The future of television has arrived, and its great advantage is going backwards. A new set-top box that allows viewers to watch popular programmes like Strictly and Sherlock days after they have been screened has gone on sale to millions of homes for £50.
Backed by the terrestrial broadcasters BBC, ITV, Channel 4 and Channel 5, YouView offers a much wider choice of programmes without the need to take out a year-long package with Sky.
As well as showing Freeview's 70-plus channels, YouView can pause and rewind TV. But its unique feature is that it can screen almost any terrestrial broadcast shown during the previous seven days, allowing instant viewing on a TV set – rather than a laptop – of shows from the BBC's iPlayer and rival services.
Month-long packages for sports, including Premiership football, and movies are available from Sky, meaning that viewers can turn premium content on and off rather than being locked into a long contract.
BT and TalkTalk have announced during the past fortnight that they are offering the box to 10 million customers for a one-off fee of about £50. Last week, BT said it would offer the boxes free to its 700,000 Infinity broadband subscribers from 26 October, though there is a £49 "activation" fee and a delivery charge of £6. Other BT subscribers can pay £55 and a monthly fee of £4.
TalkTalk, launching its YouView service yesterday, will offer a free box to one million customers on its £14.50 a month Plus broadband service, though there will be a £50 installation fee. The boxes are being installed in home from this weekend.
All 10 million customers will be offered the chance to upgrade to broadband packages or otherwise obtain a YouView box for about £50. The box has been on sale in the likes of John Lewis and Comet since July for around £280.
Speaking at TalkTalk's launch in central London, its communications director Mark Schmid predicted that the box would appeal to those who wanted more choice than was provided by terrestrial TV or Freeview. "We have spent a long-time looking at this market," he said. "Customers want value and choice. YouView offer gives them a subscription-free service to buy films and sport when they want."

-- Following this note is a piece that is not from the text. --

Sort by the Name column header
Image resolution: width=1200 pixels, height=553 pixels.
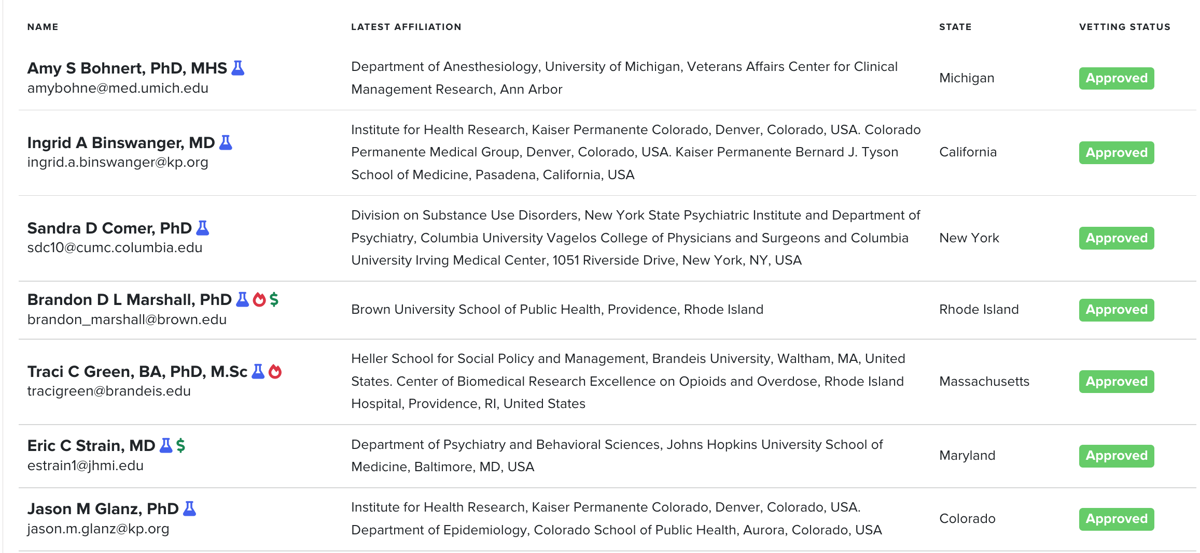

At present, about 10 million homes have Sky subscriptions and 11 million have Freeview boxes. Rupert Murdoch's BSkyB initially fought the launch of YouView, making an 11th-hour complaint to the communications regulator Ofcom.
YouView was dogged by technical delays but the service, chaired by Lord Sugar, finally launched this summer.
Q&A: YouView explained
Q What is it?
A A box that sits under your television set and gives you a much wider choice of programmes.
Q Don't Freeview and Sky already do that?
A Yes, but YouView is cheaper than Sky with more choice than Freeview.
Q What do you get?
A BBC1 and 2, ITV, Channel 4 and Channel 5; a catch-up service for all those channels' shows over the past week; more than 70 Freeview channels; the option to buy premium sports and movies from Sky.
Q What do you mean by 'catch-up'
A All the terrestrial channels offer internet download services, such as the BBC iPlayer, to watch shows screened during the past few days. Most people watch these on a laptop, where the picture can be delayed by 'buffering'. YouView combines all these different services and gives a live viewing experience for catch-up TV.
Q And the sport and movies?
A TalkTalk (and later, BT) customers can take out a month's – rather than a year's – subscription to Sky Sports for £30 or Sky Movies for £15. films will also be available on demand via Sky's Now TV for between 99p and £3.49 each.
Q Anything else?
A Like a video recorder, the box can pause and rewind live TV.
Q How much does it cost?
A About £280 in shops, or as part of a broadband package. TalkTalk is offering one million free boxes to customers with Plus packages (but with a £50 installation fee). BT is offering boxes to Infinity customers, with a £49 "activation fee".